* **Your instructions**: Line by line, transcribe the records exactly.

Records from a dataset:
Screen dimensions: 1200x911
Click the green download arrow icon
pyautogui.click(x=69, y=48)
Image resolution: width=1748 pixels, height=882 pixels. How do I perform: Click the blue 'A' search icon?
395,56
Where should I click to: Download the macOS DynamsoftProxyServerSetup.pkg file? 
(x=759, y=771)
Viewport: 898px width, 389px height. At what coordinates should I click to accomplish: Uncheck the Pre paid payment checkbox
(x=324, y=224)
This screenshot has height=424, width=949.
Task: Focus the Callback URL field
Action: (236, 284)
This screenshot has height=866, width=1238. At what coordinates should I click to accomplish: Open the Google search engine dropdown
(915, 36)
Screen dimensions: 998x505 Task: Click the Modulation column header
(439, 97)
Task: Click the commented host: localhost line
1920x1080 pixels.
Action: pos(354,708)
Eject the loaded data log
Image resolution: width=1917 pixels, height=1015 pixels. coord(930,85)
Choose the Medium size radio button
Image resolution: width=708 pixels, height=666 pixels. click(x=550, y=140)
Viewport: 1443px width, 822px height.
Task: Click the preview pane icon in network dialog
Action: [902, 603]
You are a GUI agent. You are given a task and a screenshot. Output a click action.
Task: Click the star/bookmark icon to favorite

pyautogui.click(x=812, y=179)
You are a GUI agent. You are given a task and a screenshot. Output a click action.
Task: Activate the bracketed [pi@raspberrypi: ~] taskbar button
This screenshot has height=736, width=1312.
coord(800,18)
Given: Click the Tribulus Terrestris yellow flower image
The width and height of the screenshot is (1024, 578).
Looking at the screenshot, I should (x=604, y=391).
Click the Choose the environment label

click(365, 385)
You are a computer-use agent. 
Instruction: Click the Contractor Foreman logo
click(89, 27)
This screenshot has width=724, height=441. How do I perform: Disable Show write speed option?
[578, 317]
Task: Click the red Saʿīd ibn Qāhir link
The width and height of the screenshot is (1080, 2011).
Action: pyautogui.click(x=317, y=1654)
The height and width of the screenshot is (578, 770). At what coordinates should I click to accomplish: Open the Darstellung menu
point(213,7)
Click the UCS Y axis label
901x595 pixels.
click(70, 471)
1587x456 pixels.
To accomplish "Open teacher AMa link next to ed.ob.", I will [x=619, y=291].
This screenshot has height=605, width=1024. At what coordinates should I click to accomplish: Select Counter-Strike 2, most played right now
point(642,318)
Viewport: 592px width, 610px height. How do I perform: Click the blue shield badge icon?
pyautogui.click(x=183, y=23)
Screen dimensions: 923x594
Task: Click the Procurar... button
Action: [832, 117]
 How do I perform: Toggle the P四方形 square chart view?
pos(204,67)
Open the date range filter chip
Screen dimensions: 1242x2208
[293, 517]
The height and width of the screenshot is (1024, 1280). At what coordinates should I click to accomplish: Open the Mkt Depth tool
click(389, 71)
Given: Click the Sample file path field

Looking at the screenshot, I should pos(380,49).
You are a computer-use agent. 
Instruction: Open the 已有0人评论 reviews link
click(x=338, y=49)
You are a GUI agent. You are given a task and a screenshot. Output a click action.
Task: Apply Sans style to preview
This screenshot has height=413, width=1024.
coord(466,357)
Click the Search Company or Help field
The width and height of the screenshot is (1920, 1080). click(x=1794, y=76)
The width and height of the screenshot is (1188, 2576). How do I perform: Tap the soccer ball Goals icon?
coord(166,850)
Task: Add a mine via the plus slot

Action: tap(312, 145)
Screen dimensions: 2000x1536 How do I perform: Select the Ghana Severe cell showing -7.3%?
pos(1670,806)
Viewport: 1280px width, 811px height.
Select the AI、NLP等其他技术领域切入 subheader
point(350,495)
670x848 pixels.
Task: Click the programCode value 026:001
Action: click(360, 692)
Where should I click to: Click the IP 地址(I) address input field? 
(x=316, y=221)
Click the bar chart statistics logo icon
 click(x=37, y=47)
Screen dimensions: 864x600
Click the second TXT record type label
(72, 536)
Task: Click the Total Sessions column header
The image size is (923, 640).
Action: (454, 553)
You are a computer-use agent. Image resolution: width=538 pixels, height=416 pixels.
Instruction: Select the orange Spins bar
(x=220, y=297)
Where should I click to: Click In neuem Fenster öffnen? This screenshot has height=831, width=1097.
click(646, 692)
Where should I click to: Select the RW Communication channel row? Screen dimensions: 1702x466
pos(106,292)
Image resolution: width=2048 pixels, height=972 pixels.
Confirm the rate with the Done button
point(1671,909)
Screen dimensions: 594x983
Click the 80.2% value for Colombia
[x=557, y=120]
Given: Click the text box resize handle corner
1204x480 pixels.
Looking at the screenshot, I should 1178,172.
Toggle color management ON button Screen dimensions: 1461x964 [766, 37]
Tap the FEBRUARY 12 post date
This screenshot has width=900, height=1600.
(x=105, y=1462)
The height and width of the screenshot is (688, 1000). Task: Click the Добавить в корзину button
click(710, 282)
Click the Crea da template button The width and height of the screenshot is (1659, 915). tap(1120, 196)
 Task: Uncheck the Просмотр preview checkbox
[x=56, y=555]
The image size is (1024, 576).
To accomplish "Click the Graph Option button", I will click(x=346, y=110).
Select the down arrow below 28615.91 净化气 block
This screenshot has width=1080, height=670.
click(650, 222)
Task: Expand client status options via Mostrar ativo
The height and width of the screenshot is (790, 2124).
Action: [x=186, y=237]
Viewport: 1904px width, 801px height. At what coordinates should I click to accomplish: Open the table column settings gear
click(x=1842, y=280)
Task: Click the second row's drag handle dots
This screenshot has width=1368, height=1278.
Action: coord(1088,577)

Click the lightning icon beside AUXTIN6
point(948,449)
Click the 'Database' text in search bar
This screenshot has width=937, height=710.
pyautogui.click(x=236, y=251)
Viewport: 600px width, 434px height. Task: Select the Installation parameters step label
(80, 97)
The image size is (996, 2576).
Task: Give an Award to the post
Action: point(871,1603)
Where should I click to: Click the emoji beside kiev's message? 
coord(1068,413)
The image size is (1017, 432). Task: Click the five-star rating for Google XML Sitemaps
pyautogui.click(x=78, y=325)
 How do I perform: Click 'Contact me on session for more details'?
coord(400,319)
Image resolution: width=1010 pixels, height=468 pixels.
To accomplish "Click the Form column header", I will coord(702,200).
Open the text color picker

* **Expected output**:
Screen dimensions: 1200x911
Click the green download arrow icon
pyautogui.click(x=69, y=48)
Image resolution: width=1748 pixels, height=882 pixels. How do I perform: Click the blue 'A' search icon?
395,56
Where should I click to: Download the macOS DynamsoftProxyServerSetup.pkg file? 
(x=759, y=771)
Viewport: 898px width, 389px height. At what coordinates should I click to accomplish: Uncheck the Pre paid payment checkbox
(x=324, y=224)
This screenshot has height=424, width=949.
Task: Focus the Callback URL field
Action: (236, 284)
This screenshot has height=866, width=1238. At what coordinates should I click to accomplish: Open the Google search engine dropdown
(915, 36)
Screen dimensions: 998x505 Task: Click the Modulation column header
(439, 97)
Task: Click the commented host: localhost line
1920x1080 pixels.
Action: pos(354,708)
Eject the loaded data log
Image resolution: width=1917 pixels, height=1015 pixels. coord(930,85)
Choose the Medium size radio button
Image resolution: width=708 pixels, height=666 pixels. click(x=550, y=140)
Viewport: 1443px width, 822px height.
Task: Click the preview pane icon in network dialog
Action: [902, 603]
You are a GUI agent. You are given a task and a screenshot. Output a click action.
Task: Click the star/bookmark icon to favorite

pyautogui.click(x=812, y=179)
You are a GUI agent. You are given a task and a screenshot. Output a click action.
Task: Activate the bracketed [pi@raspberrypi: ~] taskbar button
This screenshot has height=736, width=1312.
coord(800,18)
Given: Click the Tribulus Terrestris yellow flower image
The width and height of the screenshot is (1024, 578).
Looking at the screenshot, I should (x=604, y=391).
Click the Choose the environment label

click(365, 385)
You are a computer-use agent. 
Instruction: Click the Contractor Foreman logo
click(89, 27)
This screenshot has width=724, height=441. How do I perform: Disable Show write speed option?
[578, 317]
Task: Click the red Saʿīd ibn Qāhir link
The width and height of the screenshot is (1080, 2011).
Action: pyautogui.click(x=317, y=1654)
The height and width of the screenshot is (578, 770). At what coordinates should I click to accomplish: Open the Darstellung menu
point(213,7)
Click the UCS Y axis label
901x595 pixels.
click(70, 471)
1587x456 pixels.
To accomplish "Open teacher AMa link next to ed.ob.", I will [x=619, y=291].
This screenshot has height=605, width=1024. At what coordinates should I click to accomplish: Select Counter-Strike 2, most played right now
point(642,318)
Viewport: 592px width, 610px height. How do I perform: Click the blue shield badge icon?
pyautogui.click(x=183, y=23)
Screen dimensions: 923x594
Task: Click the Procurar... button
Action: [832, 117]
 How do I perform: Toggle the P四方形 square chart view?
pos(204,67)
Open the date range filter chip
Screen dimensions: 1242x2208
[293, 517]
The height and width of the screenshot is (1024, 1280). At what coordinates should I click to accomplish: Open the Mkt Depth tool
click(389, 71)
Given: Click the Sample file path field

Looking at the screenshot, I should pos(380,49).
You are a computer-use agent. 
Instruction: Open the 已有0人评论 reviews link
click(x=338, y=49)
You are a GUI agent. You are given a task and a screenshot. Output a click action.
Task: Apply Sans style to preview
This screenshot has height=413, width=1024.
coord(466,357)
Click the Search Company or Help field
The width and height of the screenshot is (1920, 1080). click(x=1794, y=76)
The width and height of the screenshot is (1188, 2576). How do I perform: Tap the soccer ball Goals icon?
coord(166,850)
Task: Add a mine via the plus slot

Action: tap(312, 145)
Screen dimensions: 2000x1536 How do I perform: Select the Ghana Severe cell showing -7.3%?
pos(1670,806)
Viewport: 1280px width, 811px height.
Select the AI、NLP等其他技术领域切入 subheader
point(350,495)
670x848 pixels.
Task: Click the programCode value 026:001
Action: click(360, 692)
Where should I click to: Click the IP 地址(I) address input field? 
(x=316, y=221)
Click the bar chart statistics logo icon
 click(x=37, y=47)
Screen dimensions: 864x600
Click the second TXT record type label
(72, 536)
Task: Click the Total Sessions column header
The image size is (923, 640).
Action: (454, 553)
You are a computer-use agent. Image resolution: width=538 pixels, height=416 pixels.
Instruction: Select the orange Spins bar
(x=220, y=297)
Where should I click to: Click In neuem Fenster öffnen? This screenshot has height=831, width=1097.
click(646, 692)
Where should I click to: Select the RW Communication channel row? Screen dimensions: 1702x466
pos(106,292)
Image resolution: width=2048 pixels, height=972 pixels.
Confirm the rate with the Done button
point(1671,909)
Screen dimensions: 594x983
Click the 80.2% value for Colombia
[x=557, y=120]
Given: Click the text box resize handle corner
1204x480 pixels.
Looking at the screenshot, I should 1178,172.
Toggle color management ON button Screen dimensions: 1461x964 [766, 37]
Tap the FEBRUARY 12 post date
This screenshot has width=900, height=1600.
(x=105, y=1462)
The height and width of the screenshot is (688, 1000). Task: Click the Добавить в корзину button
click(710, 282)
Click the Crea da template button The width and height of the screenshot is (1659, 915). tap(1120, 196)
 Task: Uncheck the Просмотр preview checkbox
[x=56, y=555]
The image size is (1024, 576).
To accomplish "Click the Graph Option button", I will click(x=346, y=110).
Select the down arrow below 28615.91 净化气 block
This screenshot has width=1080, height=670.
click(650, 222)
Task: Expand client status options via Mostrar ativo
The height and width of the screenshot is (790, 2124).
Action: [x=186, y=237]
Viewport: 1904px width, 801px height. At what coordinates should I click to accomplish: Open the table column settings gear
click(x=1842, y=280)
Task: Click the second row's drag handle dots
This screenshot has width=1368, height=1278.
Action: coord(1088,577)

Click the lightning icon beside AUXTIN6
point(948,449)
Click the 'Database' text in search bar
This screenshot has width=937, height=710.
pyautogui.click(x=236, y=251)
Viewport: 600px width, 434px height. Task: Select the Installation parameters step label
(80, 97)
The image size is (996, 2576).
Task: Give an Award to the post
Action: point(871,1603)
Where should I click to: Click the emoji beside kiev's message? 
coord(1068,413)
The image size is (1017, 432). Task: Click the five-star rating for Google XML Sitemaps
pyautogui.click(x=78, y=325)
 How do I perform: Click 'Contact me on session for more details'?
coord(400,319)
Image resolution: width=1010 pixels, height=468 pixels.
To accomplish "Click the Form column header", I will coord(702,200).
Open the text color picker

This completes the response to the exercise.